1. Field of the Invention
The present invention relates to a tuning device.
2. Description of the Related Art
Up to now, there are known tuning devices configured to perform tuning by using pitch information of an arbitrary input sound as a reference. FIG. 11 illustrates a structure of a conventional tuning device 400. A microphone 401 and a vibration sensor 405 each sample a sound emitted from a musical instrument, and convert the sound into an electrical signal. An amplifier 402 receives an output signal from at least one of the microphone 401 and the vibration sensor 405, and amplifies the electrical signal to a desired level. A CPU 403 includes pitch extracting means for receiving an output signal from the amplifier 402 and extracting from the output signal a fundamental period of the sound sampled by at least one of the microphone 401 and the vibration sensor 405. In addition, the CPU 403 includes reference sound setting means, by which a user presets a reference sound. The CPU 403 further includes pitch error detecting means, by which an output from the pitch extracting means and an output from the reference sound setting means are received to calculate a pitch error therebetween and then output a result thereof to display means 404. The display means 404 visually displays a pitch difference between the reference sound and the sound emitted from the musical instrument to be tuned. It is called a “tuning function” of the tuning device to indicate an index during the tuning of the musical instrument with the above-mentioned structure.
Note that as the vibration sensor 405, a compact part such as a piezoelectric element is used. As the pitch extracting means, instructions such as “measure the period of a fundamental wave component having the longest period in the input signal” are stored in a memory of the CPU 403. In a similar manner, as the pitch error detecting means, instructions such as “calculate the frequency difference between the input signals” are stored in the memory of the CPU 403. The amplifier 402, the memory, and the like are mounted on a circuit board, which is contained inside a main body of the tuning device. The reference sound setting means is constituted by a switch and the like. The display means 404 is constituted by a meter, an LCD, a combination of a plurality of LEDs, and the like. FIG. 12 illustrates an external appearance of a general tuning device.
Before placing a conventional tuning device, it is necessary to search for a place in which the tuning device may efficiently sense the sound emitted from the musical instrument to be tuned. In tuning a brass instrument, a sound emitting side in the vicinity of a bell thereof is the most efficient position for sampling the sound. However, placing the tuning device in the above-mentioned position raises a problem in that the bell conceals a display surface from view. In order to solve such a problem, there is proposed a tuning device equipped with a pivotable joint between a clip portion for pinching the vicinity of a sound emitting portion of the musical instrument and the display surface for displaying a result of the tuning thereon, which may be located in a position that makes it easy for a player to visually recognize the display surface (see, for example, JP 2003-255932 A).

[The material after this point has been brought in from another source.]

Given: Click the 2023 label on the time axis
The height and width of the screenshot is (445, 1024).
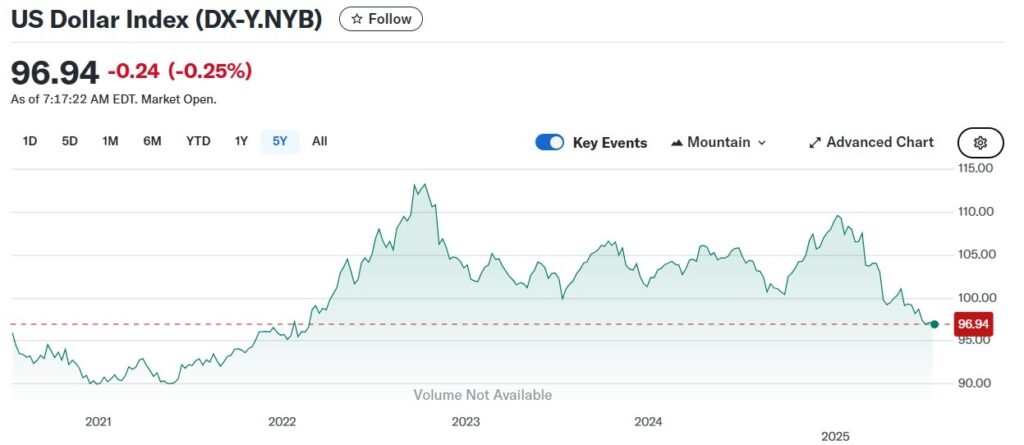Looking at the screenshot, I should coord(466,423).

Incidentally, in the tuning device disclosed in JP 2003-255932 A, wirings are used to connect the vibration sensor attached to the clip portion and the circuit board disposed inside the display portion with each other, and when the display portion is caused to pivot, the wirings arranged inside the joint are caused to pivot together, which may result in the twisted wirings. This leads to a problem that the wirings are broken in a short period of time. Therefore, there is proposed a tuning device having the vibration sensor provided to the display portion side instead of the clip portion. However, such a structure makes it difficult for the vibration sensor to sense the sound, leading to a problem that performance as the tuning device may be lowered.